Please copy the blog excerpt below word for word, from "The Best Birthday" up to and including "Jan. 7, 2020.".

- Text segment:
----------------

My Favorite Christmas Gift – Chalk it up to my wife for once again finding me the perfect Christmas present. She gifted me a lap desk! For anyone who likes to write with pen and paper (like me) while relaxing on the couch, a lap desk is a must. These days they are more popular than ever with so many people working from home. Yes, they are perfect to rest your lap top on! Don’t worry Sid, this gift is going to get a lot of use.

I love this lap desk that Sid got me for Christmas.

The Best Birthday Gift – If you are ever in a bind for a birthday gift, consider sticking some scratch offs in a card. I wrote that last sentence one year ago when I described my go-to envelope stuffer. You see, scratch offs are perfect for men and women, they don’t need to be wrapped, and they are readily attainable at any local gas station or grocery store. Need more evidence for why they are so great? Read my blog post from Jan. 7, 2020.

Scratch offs make great birthday gifts

Bets on the Next Host – It looks like the guy I was pulling for to replace Alex Trebek won’t get the opportunity—at least not permanently. Ken Jennings was a favorite to take over hosting duties on Jeopardy but a couple of social media controversies might have squashed his ambitions. Although he will still guest host, the gig will likely go to a bigger name with a news background. Katie Couric is reportedly a legitimate candidate for the coveted position. This L.A. Times article does a good job of speculating about other candidates and explaining why Jennings won’t get the job.

Ken Jennings is a very, very smart man but most likely won’t be landing the Jeopardy hosting gig (photo courtesy of USA Today).

----------------

- Provided material:
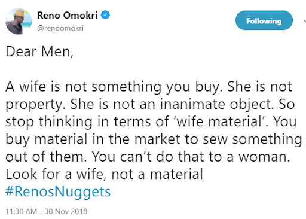This screenshot has height=219, width=306.
Task: Click the line 'Look for a wife, not a material'
Action: pos(104,174)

----------------

- Answer box:
The Best Birthday Gift – If you are ever in a bind for a birthday gift, consider sticking some scratch offs in a card. I wrote that last sentence one year ago when I described my go-to envelope stuffer. You see, scratch offs are perfect for men and women, they don’t need to be wrapped, and they are readily attainable at any local gas station or grocery store. Need more evidence for why they are so great? Read my blog post from Jan. 7, 2020.